You are to retype all of the data exactly as it appears.

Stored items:
——————————

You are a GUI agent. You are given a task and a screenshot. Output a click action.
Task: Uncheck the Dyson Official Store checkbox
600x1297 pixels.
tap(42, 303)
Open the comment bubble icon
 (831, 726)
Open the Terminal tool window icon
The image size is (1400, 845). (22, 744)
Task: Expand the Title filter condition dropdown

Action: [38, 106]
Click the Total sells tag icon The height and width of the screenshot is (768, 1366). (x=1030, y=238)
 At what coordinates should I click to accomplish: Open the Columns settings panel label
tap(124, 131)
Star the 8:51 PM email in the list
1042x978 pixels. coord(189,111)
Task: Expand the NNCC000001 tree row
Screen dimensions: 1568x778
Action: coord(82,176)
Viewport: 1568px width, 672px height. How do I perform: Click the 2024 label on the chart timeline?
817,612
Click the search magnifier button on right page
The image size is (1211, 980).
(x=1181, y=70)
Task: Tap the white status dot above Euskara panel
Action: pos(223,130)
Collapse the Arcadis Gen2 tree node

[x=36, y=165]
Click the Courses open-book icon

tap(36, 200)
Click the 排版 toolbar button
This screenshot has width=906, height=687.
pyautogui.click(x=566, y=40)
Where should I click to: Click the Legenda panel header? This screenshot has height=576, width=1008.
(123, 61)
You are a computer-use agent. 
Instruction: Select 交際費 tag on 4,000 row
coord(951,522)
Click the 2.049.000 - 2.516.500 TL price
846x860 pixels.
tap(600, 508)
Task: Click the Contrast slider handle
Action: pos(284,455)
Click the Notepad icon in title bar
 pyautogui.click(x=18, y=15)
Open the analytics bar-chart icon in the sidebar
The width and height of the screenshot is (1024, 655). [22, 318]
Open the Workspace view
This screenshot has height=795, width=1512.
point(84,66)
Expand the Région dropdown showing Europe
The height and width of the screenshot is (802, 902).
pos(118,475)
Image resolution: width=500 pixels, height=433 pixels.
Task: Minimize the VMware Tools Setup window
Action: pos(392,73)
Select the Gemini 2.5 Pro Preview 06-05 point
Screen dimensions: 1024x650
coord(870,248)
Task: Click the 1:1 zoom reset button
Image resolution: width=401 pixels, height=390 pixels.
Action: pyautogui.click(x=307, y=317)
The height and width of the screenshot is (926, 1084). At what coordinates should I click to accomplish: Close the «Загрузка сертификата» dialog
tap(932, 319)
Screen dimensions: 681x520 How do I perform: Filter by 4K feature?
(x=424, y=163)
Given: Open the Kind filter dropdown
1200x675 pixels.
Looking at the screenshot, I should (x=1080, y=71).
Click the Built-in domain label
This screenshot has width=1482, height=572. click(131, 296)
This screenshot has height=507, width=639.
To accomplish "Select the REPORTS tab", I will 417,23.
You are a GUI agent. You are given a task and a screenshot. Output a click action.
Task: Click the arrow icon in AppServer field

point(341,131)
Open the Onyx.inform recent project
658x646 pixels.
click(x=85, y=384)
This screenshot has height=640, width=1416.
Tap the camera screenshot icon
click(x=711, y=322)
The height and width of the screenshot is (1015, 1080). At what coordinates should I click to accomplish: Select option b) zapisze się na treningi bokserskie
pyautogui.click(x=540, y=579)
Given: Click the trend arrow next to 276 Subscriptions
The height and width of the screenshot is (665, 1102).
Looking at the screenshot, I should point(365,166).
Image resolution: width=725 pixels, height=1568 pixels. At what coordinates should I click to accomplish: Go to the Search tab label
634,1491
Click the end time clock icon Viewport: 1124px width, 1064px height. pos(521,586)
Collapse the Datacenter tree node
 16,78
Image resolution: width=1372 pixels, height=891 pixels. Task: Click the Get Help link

——————————

• _RESULT FOR THIS EXERCISE_
You are a GUI agent. You are given a task and a screenshot. Output a click action.
Task: Uncheck the Dyson Official Store checkbox
600x1297 pixels.
tap(42, 303)
Open the comment bubble icon
 (831, 726)
Open the Terminal tool window icon
The image size is (1400, 845). (22, 744)
Task: Expand the Title filter condition dropdown

Action: [38, 106]
Click the Total sells tag icon The height and width of the screenshot is (768, 1366). (x=1030, y=238)
 At what coordinates should I click to accomplish: Open the Columns settings panel label
tap(124, 131)
Star the 8:51 PM email in the list
1042x978 pixels. coord(189,111)
Task: Expand the NNCC000001 tree row
Screen dimensions: 1568x778
Action: coord(82,176)
Viewport: 1568px width, 672px height. How do I perform: Click the 2024 label on the chart timeline?
817,612
Click the search magnifier button on right page
The image size is (1211, 980).
(x=1181, y=70)
Task: Tap the white status dot above Euskara panel
Action: pos(223,130)
Collapse the Arcadis Gen2 tree node

[x=36, y=165]
Click the Courses open-book icon

tap(36, 200)
Click the 排版 toolbar button
This screenshot has width=906, height=687.
pyautogui.click(x=566, y=40)
Where should I click to: Click the Legenda panel header? This screenshot has height=576, width=1008.
(123, 61)
You are a computer-use agent. 
Instruction: Select 交際費 tag on 4,000 row
coord(951,522)
Click the 2.049.000 - 2.516.500 TL price
846x860 pixels.
tap(600, 508)
Task: Click the Contrast slider handle
Action: pos(284,455)
Click the Notepad icon in title bar
 pyautogui.click(x=18, y=15)
Open the analytics bar-chart icon in the sidebar
The width and height of the screenshot is (1024, 655). [22, 318]
Open the Workspace view
This screenshot has height=795, width=1512.
point(84,66)
Expand the Région dropdown showing Europe
The height and width of the screenshot is (802, 902).
pos(118,475)
Image resolution: width=500 pixels, height=433 pixels.
Task: Minimize the VMware Tools Setup window
Action: pos(392,73)
Select the Gemini 2.5 Pro Preview 06-05 point
Screen dimensions: 1024x650
coord(870,248)
Task: Click the 1:1 zoom reset button
Image resolution: width=401 pixels, height=390 pixels.
Action: pyautogui.click(x=307, y=317)
The height and width of the screenshot is (926, 1084). At what coordinates should I click to accomplish: Close the «Загрузка сертификата» dialog
tap(932, 319)
Screen dimensions: 681x520 How do I perform: Filter by 4K feature?
(x=424, y=163)
Given: Open the Kind filter dropdown
1200x675 pixels.
Looking at the screenshot, I should (x=1080, y=71).
Click the Built-in domain label
This screenshot has width=1482, height=572. click(131, 296)
This screenshot has height=507, width=639.
To accomplish "Select the REPORTS tab", I will 417,23.
You are a GUI agent. You are given a task and a screenshot. Output a click action.
Task: Click the arrow icon in AppServer field

point(341,131)
Open the Onyx.inform recent project
658x646 pixels.
click(x=85, y=384)
This screenshot has height=640, width=1416.
Tap the camera screenshot icon
click(x=711, y=322)
The height and width of the screenshot is (1015, 1080). At what coordinates should I click to accomplish: Select option b) zapisze się na treningi bokserskie
pyautogui.click(x=540, y=579)
Given: Click the trend arrow next to 276 Subscriptions
The height and width of the screenshot is (665, 1102).
Looking at the screenshot, I should point(365,166).
Image resolution: width=725 pixels, height=1568 pixels. At what coordinates should I click to accomplish: Go to the Search tab label
634,1491
Click the end time clock icon Viewport: 1124px width, 1064px height. pos(521,586)
Collapse the Datacenter tree node
 16,78
Image resolution: width=1372 pixels, height=891 pixels. Task: Click the Get Help link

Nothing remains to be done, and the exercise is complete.